Bir süreden beri tutuklu Askerler ile ilgili açıklamalar gelmeye başladı. Özellikle uzun tutukluluk sürelerine ilişkin açıklamalar, ülkenin çeşitli mahfillerinde karşılık da buldu.
Ulusalcı kanadın kalemşorları tabii ki Sayın Başbakanın bu açıklamalarına balıklama daldılar.
Ve
Özet olarak biz söylüyorduk, ama kimse tınmıyordu, işte bakın Başbakan da tutuklu Askerlerin durumuna ilişkin açıklamalar yapma gereğini duydu, hukuksuz, adil olmayan bu durumun düzeltilmesini beklediklerini söyledi. Demek ki, biz yanlış bir noktada değilmişiz, Kuvvet komutanlıkları, hatta Genelkurmay Başkanlığı yapmış olan kişilerin terörizmle ilişkilendirilmeleri doğru değildi, bu gerçek tutukluluk sürelerinin uzaması ile ortaya çıktı. Amaç Türk ordusunu yıldırmaktı, bu gerçekleşti, fakat askerlerin böylesine enti püften sebeplerle tutuklulukları birilerinin işine yaradı, ülke zarar gördü. Şimdi tutuklama kararı veren Mahkemelerin durumu yeniden ele alması gerekiyor dediler.

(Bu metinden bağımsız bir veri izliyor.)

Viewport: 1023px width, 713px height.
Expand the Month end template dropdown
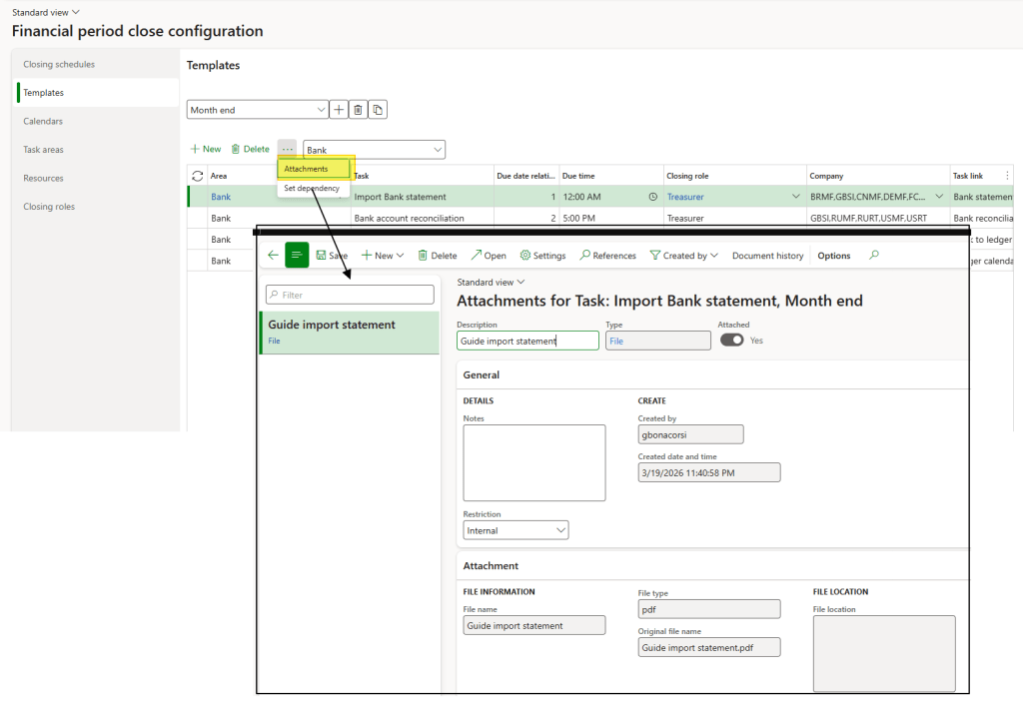[x=321, y=110]
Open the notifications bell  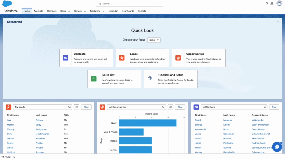pyautogui.click(x=272, y=4)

Aslında hangi dava olursa olsun, belirli bir süre geçince insanlarda ya acaba biz vermiş olduğumuz tutuklama kararları ile yanlış mı yapıyoruz algısı oluşur. Bundan kaçış yoktur. çünkü insanlardaki merhamet algısı, zamanın geçmesi ile maraz hissinin üstüne çıkar ve ona galebe çalar.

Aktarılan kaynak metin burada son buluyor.